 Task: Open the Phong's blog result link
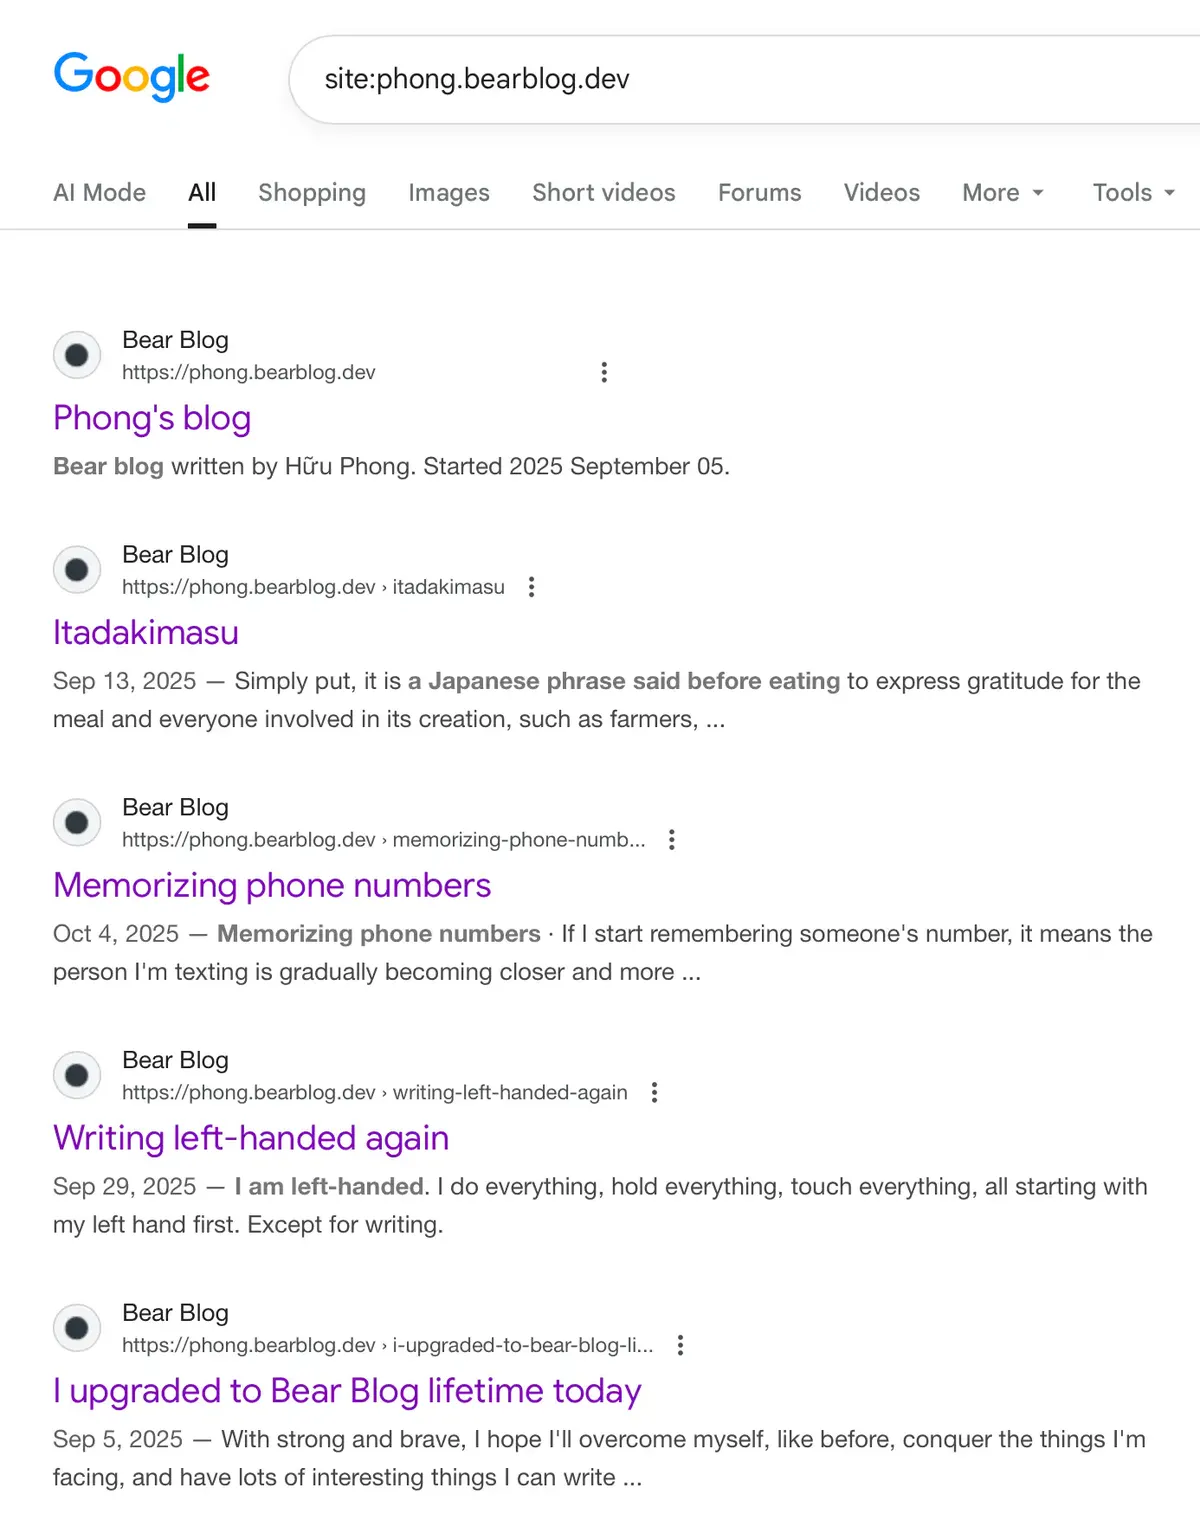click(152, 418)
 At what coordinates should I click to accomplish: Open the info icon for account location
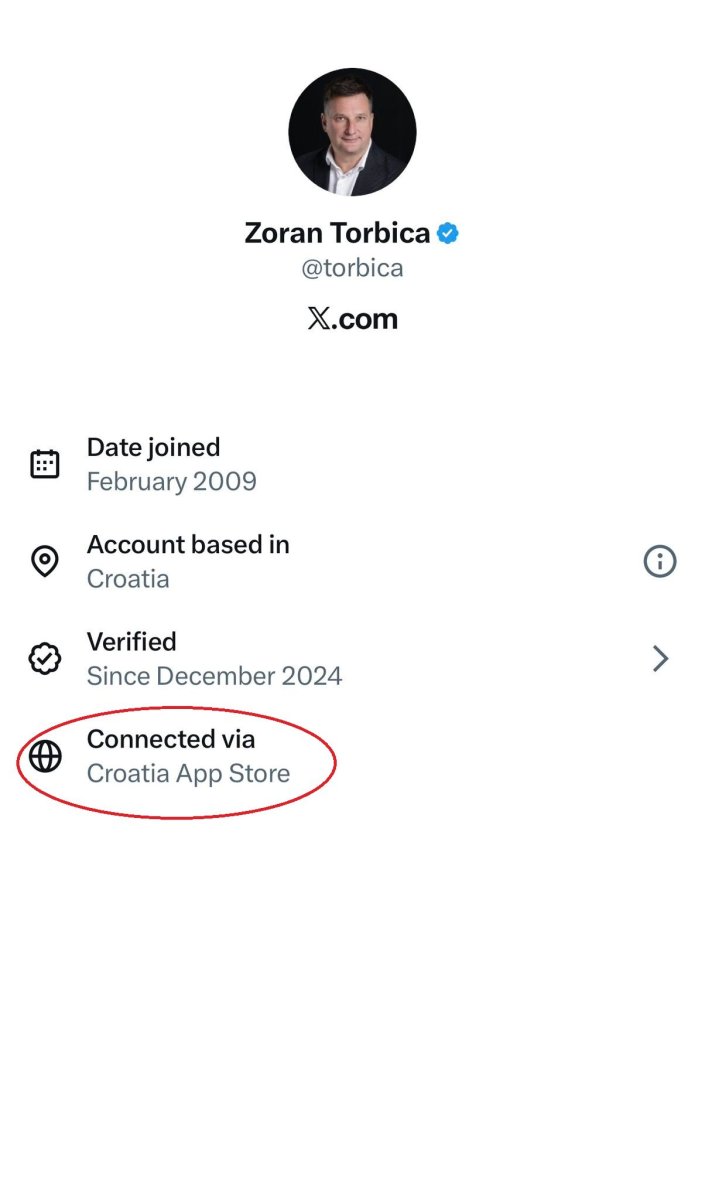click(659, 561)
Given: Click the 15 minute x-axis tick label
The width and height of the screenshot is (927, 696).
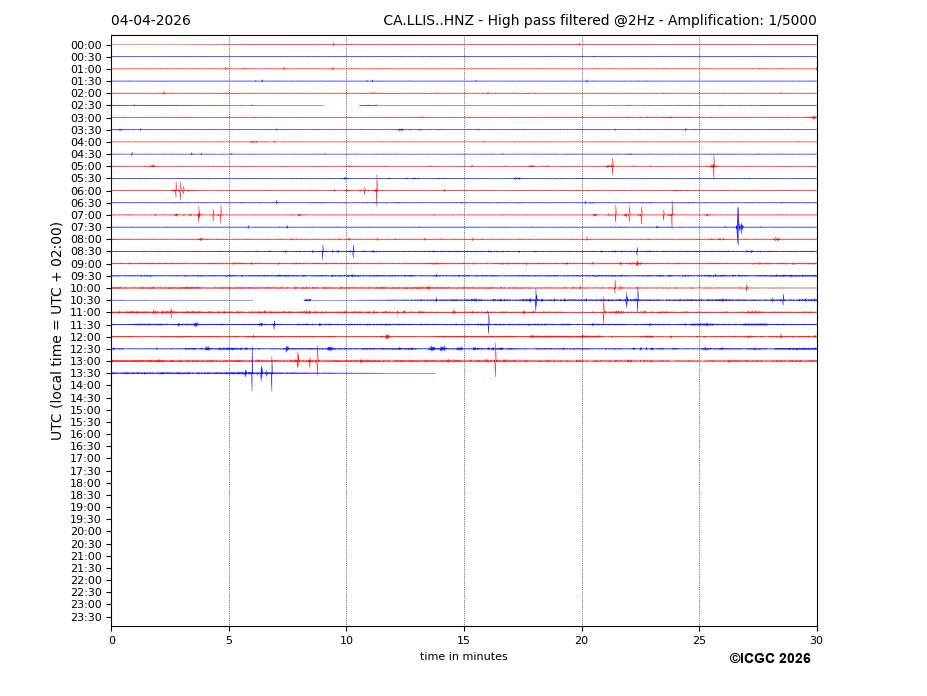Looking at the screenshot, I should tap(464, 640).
---+---
## EXERCISE DETAILS
Beginning with the line that holds "Given: Click the 15 minute x-axis tick label", write out exactly the lines down to the end of the material above, and no others. Pictures are not part of the copy.

## SOLUTION TO THIS EXERCISE
Given: Click the 15 minute x-axis tick label
The width and height of the screenshot is (927, 696).
Looking at the screenshot, I should tap(464, 640).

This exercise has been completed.